Exercise aim ->
Can you edit these records so that every "Where should I click to" reads "Where do I click to", with everything else left unchanged?

Supplied entries ->

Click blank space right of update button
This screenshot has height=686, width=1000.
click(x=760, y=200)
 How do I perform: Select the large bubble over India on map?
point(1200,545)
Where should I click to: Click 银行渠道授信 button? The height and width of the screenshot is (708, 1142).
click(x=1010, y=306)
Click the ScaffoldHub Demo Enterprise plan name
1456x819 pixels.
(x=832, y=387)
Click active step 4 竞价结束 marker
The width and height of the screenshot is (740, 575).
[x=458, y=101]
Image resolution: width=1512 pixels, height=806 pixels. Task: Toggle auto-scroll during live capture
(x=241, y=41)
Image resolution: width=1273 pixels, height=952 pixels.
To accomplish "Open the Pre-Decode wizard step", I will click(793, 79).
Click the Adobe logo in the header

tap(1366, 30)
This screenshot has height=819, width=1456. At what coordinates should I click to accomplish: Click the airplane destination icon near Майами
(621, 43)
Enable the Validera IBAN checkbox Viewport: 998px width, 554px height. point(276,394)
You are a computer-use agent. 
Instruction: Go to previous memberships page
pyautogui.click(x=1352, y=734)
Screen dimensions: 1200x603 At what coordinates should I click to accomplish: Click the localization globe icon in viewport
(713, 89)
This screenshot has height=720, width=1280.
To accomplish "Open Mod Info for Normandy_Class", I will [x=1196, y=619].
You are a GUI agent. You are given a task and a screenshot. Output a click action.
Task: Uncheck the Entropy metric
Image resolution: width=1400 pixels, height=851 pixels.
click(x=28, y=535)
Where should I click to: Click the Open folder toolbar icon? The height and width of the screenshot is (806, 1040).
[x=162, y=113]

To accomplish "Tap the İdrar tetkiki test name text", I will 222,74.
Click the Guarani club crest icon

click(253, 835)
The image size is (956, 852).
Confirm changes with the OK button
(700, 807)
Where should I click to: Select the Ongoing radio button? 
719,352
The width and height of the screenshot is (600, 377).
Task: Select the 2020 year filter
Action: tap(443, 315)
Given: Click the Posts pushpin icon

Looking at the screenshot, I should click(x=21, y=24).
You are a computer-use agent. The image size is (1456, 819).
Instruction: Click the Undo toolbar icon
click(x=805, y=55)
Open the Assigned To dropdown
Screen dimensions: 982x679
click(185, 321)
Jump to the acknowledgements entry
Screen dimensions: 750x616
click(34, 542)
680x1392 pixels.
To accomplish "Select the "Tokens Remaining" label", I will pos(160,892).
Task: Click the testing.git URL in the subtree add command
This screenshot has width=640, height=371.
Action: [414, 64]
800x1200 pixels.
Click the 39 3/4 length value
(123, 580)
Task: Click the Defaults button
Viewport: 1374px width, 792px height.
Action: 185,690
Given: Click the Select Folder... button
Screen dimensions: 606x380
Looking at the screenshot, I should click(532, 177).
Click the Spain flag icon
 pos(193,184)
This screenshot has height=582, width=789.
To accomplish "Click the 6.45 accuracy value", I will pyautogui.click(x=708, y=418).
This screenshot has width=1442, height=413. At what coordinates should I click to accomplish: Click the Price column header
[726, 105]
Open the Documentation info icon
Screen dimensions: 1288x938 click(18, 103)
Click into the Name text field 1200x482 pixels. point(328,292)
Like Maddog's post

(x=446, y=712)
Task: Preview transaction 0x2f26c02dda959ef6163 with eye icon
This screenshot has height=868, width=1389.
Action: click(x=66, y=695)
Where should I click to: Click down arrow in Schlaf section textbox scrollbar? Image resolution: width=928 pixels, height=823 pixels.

The result ->
Click blank space right of update button
This screenshot has height=686, width=1000.
click(x=760, y=200)
 How do I perform: Select the large bubble over India on map?
point(1200,545)
Where do I click to: Click 银行渠道授信 button? The height and width of the screenshot is (708, 1142).
click(x=1010, y=306)
Click the ScaffoldHub Demo Enterprise plan name
1456x819 pixels.
(x=832, y=387)
Click active step 4 竞价结束 marker
The width and height of the screenshot is (740, 575).
[x=458, y=101]
Image resolution: width=1512 pixels, height=806 pixels. Task: Toggle auto-scroll during live capture
(x=241, y=41)
Image resolution: width=1273 pixels, height=952 pixels.
To accomplish "Open the Pre-Decode wizard step", I will click(793, 79).
Click the Adobe logo in the header

tap(1366, 30)
This screenshot has height=819, width=1456. At what coordinates should I click to accomplish: Click the airplane destination icon near Майами
(621, 43)
Enable the Validera IBAN checkbox Viewport: 998px width, 554px height. point(276,394)
You are a computer-use agent. 
Instruction: Go to previous memberships page
pyautogui.click(x=1352, y=734)
Screen dimensions: 1200x603 At what coordinates should I click to accomplish: Click the localization globe icon in viewport
(713, 89)
This screenshot has height=720, width=1280.
To accomplish "Open Mod Info for Normandy_Class", I will [x=1196, y=619].
You are a GUI agent. You are given a task and a screenshot. Output a click action.
Task: Uncheck the Entropy metric
Image resolution: width=1400 pixels, height=851 pixels.
click(x=28, y=535)
Where do I click to: Click the Open folder toolbar icon? The height and width of the screenshot is (806, 1040).
[x=162, y=113]

To accomplish "Tap the İdrar tetkiki test name text", I will 222,74.
Click the Guarani club crest icon

click(253, 835)
The image size is (956, 852).
Confirm changes with the OK button
(700, 807)
Where do I click to: Select the Ongoing radio button? 
719,352
The width and height of the screenshot is (600, 377).
Task: Select the 2020 year filter
Action: tap(443, 315)
Given: Click the Posts pushpin icon

Looking at the screenshot, I should click(x=21, y=24).
You are a computer-use agent. The image size is (1456, 819).
Instruction: Click the Undo toolbar icon
click(x=805, y=55)
Open the Assigned To dropdown
Screen dimensions: 982x679
click(185, 321)
Jump to the acknowledgements entry
Screen dimensions: 750x616
click(34, 542)
680x1392 pixels.
To accomplish "Select the "Tokens Remaining" label", I will pos(160,892).
Task: Click the testing.git URL in the subtree add command
This screenshot has width=640, height=371.
Action: [414, 64]
800x1200 pixels.
Click the 39 3/4 length value
(123, 580)
Task: Click the Defaults button
Viewport: 1374px width, 792px height.
Action: 185,690
Given: Click the Select Folder... button
Screen dimensions: 606x380
Looking at the screenshot, I should click(532, 177).
Click the Spain flag icon
 pos(193,184)
This screenshot has height=582, width=789.
To accomplish "Click the 6.45 accuracy value", I will pyautogui.click(x=708, y=418).
This screenshot has width=1442, height=413. At what coordinates should I click to accomplish: Click the Price column header
[726, 105]
Open the Documentation info icon
Screen dimensions: 1288x938 click(18, 103)
Click into the Name text field 1200x482 pixels. point(328,292)
Like Maddog's post

(x=446, y=712)
Task: Preview transaction 0x2f26c02dda959ef6163 with eye icon
This screenshot has height=868, width=1389.
Action: click(x=66, y=695)
Where do I click to: Click down arrow in Schlaf section textbox scrollbar? Image resolution: width=928 pixels, height=823 pixels.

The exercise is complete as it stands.